Lock-out à la Caisse d’économie des employés de la C.I.P. La Tuque

Nouvelle

La direction de la Caisse d’économie des employés de la C.I.P La Tuque, a décidé, le 18 juillet dernier, de décréter un lock-out pour forcer les dix-sept (17) employées à réduire leurs conditions de travail existantes et les contraindre à accepter des conditions salariales moindres que ce qui a été versé partout ailleurs dans le Mouvement Desjardins.

La direction de la caisse a, par ailleurs, ouvertement confié aux salariées que le contenu de la négociation relevait du conseiller en relations de travail de la vice-présidence régionale Mauricie (Trois-Rivières) et Centre du Québec.
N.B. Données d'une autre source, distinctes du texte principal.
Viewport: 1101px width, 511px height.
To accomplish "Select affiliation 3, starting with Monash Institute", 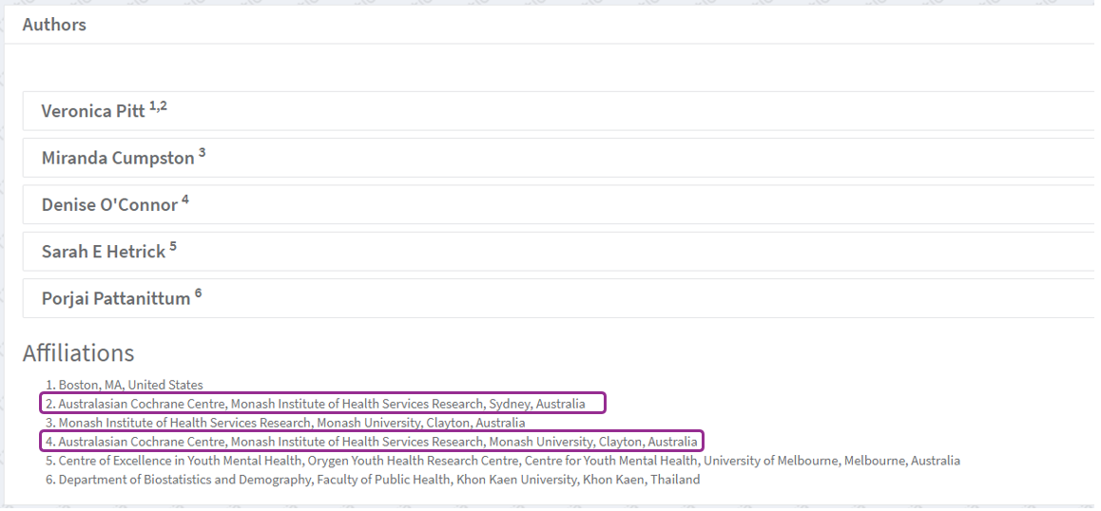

La convention collective est échue depuis le 31 décembre 2003. Il y a eu quatre (4) séances de négociation et sept (7) rencontres avec le conciliateur désigné par le ministère du Travail, monsieur Éric Girard.
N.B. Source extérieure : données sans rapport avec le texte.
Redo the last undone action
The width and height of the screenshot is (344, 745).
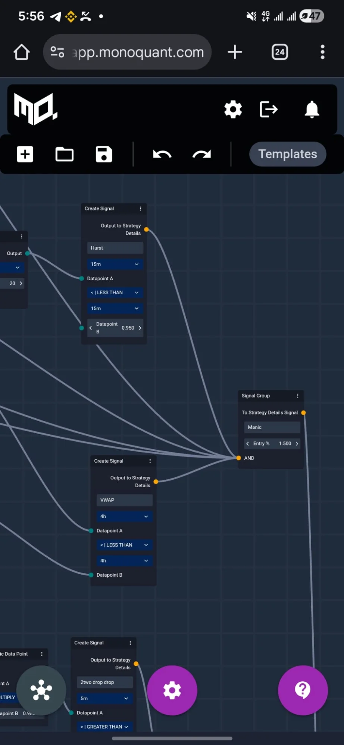tap(201, 154)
Le négociateur patronal, monsieur Jean-Guy Provencher, a indiqué lors d’une rencontre de conciliation que son mandat pour ce renouvellement de convention était le guide des conditions de travail des employés non syndiqués. Il s’entête à offrir des conditions salariales moindres que celles obtenues par l’ensemble des employées syndiquées Desjardins.

« Nous sommes persuadées qu’il ne peut s’agir que d’une position du seul négociateur patronal » a déclaré madame Chantal Gagnon, présidente du syndicat regroupé au Syndicat des employées et employés professionnels-les et de bureau, section locale 575 (FTQ). « Il nous apparaît assez incroyable, en effet, que des directives de ce type soient données par la Fédération des caisses. Nous ne comprenons vraiment pas pourquoi le négociateur patronal estime que nous, à La Tuque, méritons moins que les employées des caisses ailleurs au Québec. Nous sommes déterminées à obtenir justice ! »
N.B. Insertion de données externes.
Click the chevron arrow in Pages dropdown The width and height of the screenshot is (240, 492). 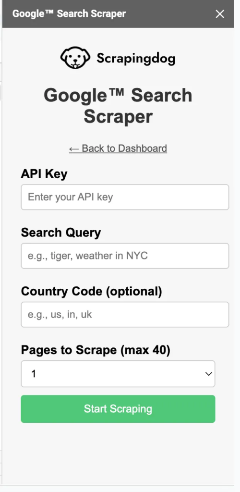coord(208,374)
De plus, le jour même où le lock-out a été décrété, le négociateur patronal, monsieur Provencher, a fait parvenir à chacune des salariées une lettre à l’effet qu’il suspendait toutes les protections d’assurance santé et d’assurance vie ainsi que la participation au régime de retraite. Les salariées en lock-out sont fières de pouvoir compter sur l’appui du président syndical des employés de l’usine Smurfit-Stone, section locale du SCEP, monsieur Denis Lapointe, qui est également président du Conseil du travail FTQ à La Tuque.

Il est à noter qu’il s’agit du deuxième conflit de travail dans les caisses Desjardins de La Tuque. Le premier, à la caisse populaire, ayant duré huit (8) mois. Monsieur Provencher était alors négociateur patronal lors de ce conflit.

Le SEPB-575 (FTQ) regroupe près de 4 000 employés du Mouvement Desjardins.